「ステショとか。テストの答案とか〜」
「答案?」
「満点しかとらないから。勉強運アップのお守りになるんだよー」

 なるかそんなもん。
 つまり、本も盗まれたと。

「図書室の本は学校のものだよ?」
「仁瀬くんの熱狂的なファンからしたら。そういうこと、どうでもいいんだろうね」

 …………狂ってる。

「どうしてくれるの」

 仁瀬巧を、睨む。

「僕に言われても」
「そうだよー、巧くんは被害者なんだから!」

 黙れバカ女ども。被害者は学校だ。
 そしてこんなところまで来てるわたしも。

 期日を守って返していれば防げたかもしれないんだよ?

 ……しかしまあ。
 この男にこれ以上文句を言っても解決しない。

 なくしたにせよ盗難にあったにせよ、まずは先生に報告しなければ。
 面倒くさいことしてくれるなあ、ほんと。

「沙羅、行こ」
「えっ!?」
「本がないなら。
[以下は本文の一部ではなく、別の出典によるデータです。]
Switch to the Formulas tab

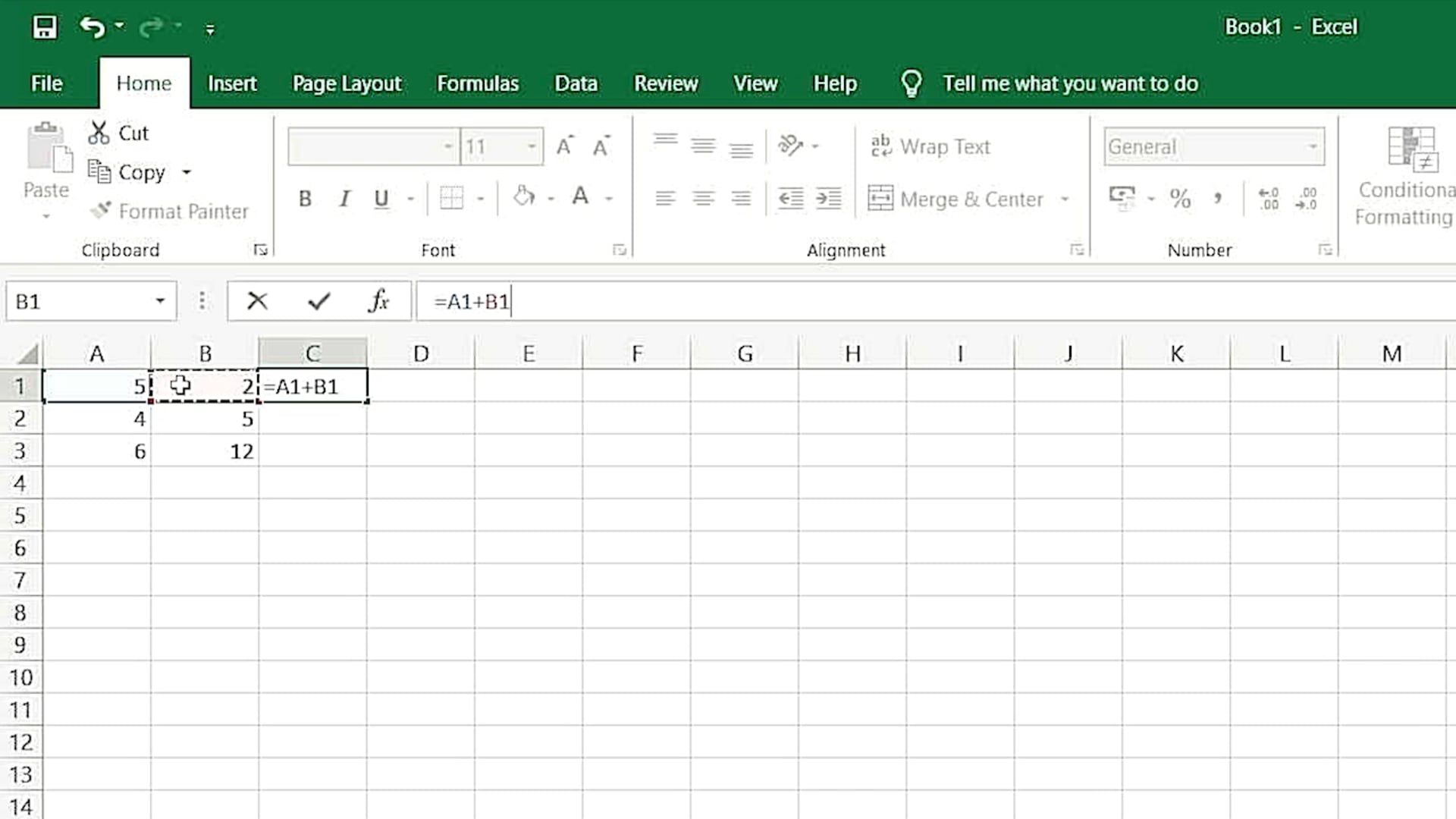point(478,83)
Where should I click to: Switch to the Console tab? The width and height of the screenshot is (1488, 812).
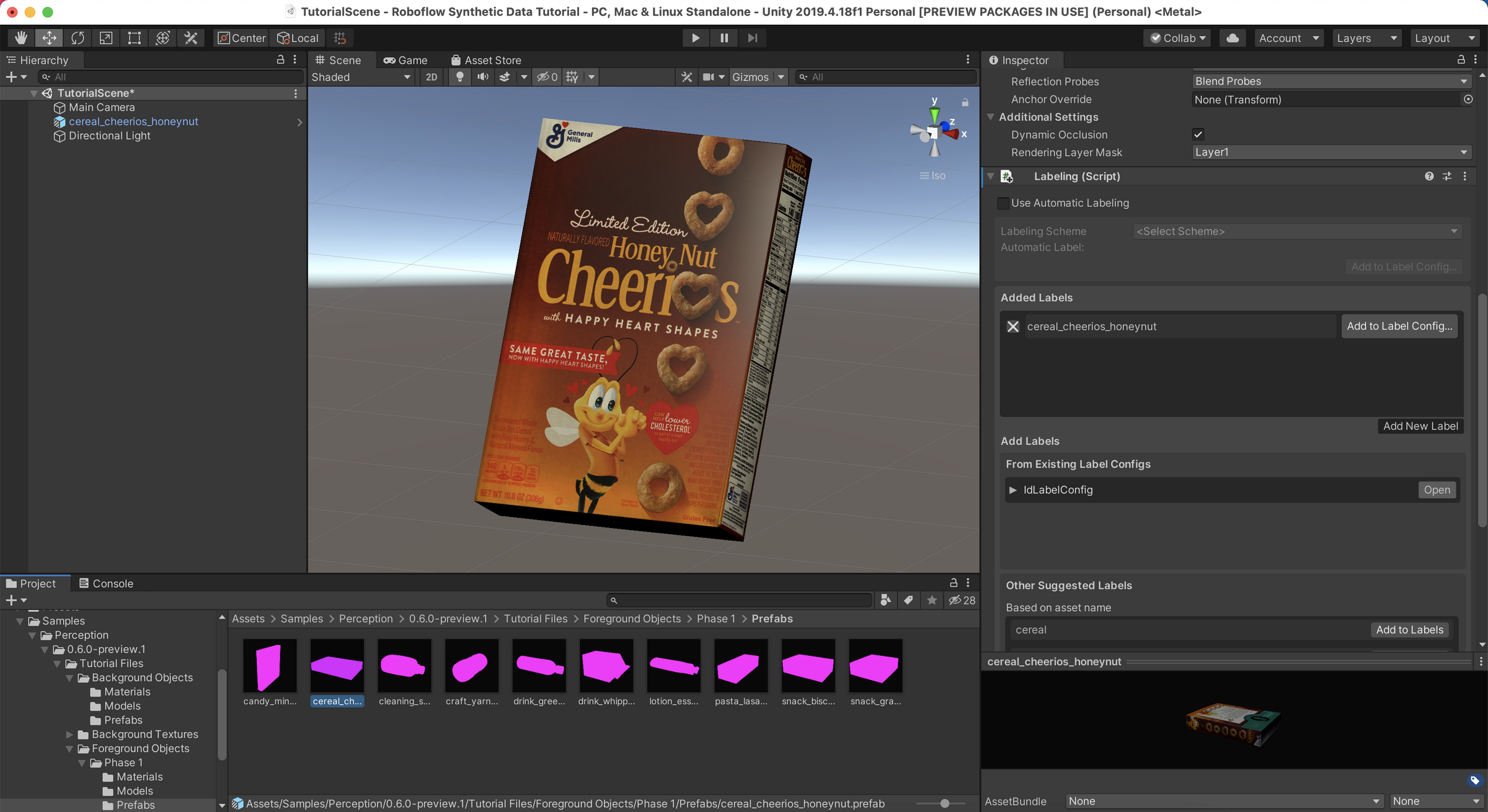(x=107, y=583)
ここにいても仕方ないから」
「んー……」

 もう少し仁瀬くんといたい、という目で見つめてくる。
 しかしわたしは、一秒でもはやく、このクラスから出ていきたい。

「弁償するよ。いくら?」
 …………は?
「これで足りる?」

 ズボンのポケットから財布を取り出した仁瀬くんが、わたしに掴ませたのは、一万円札だった。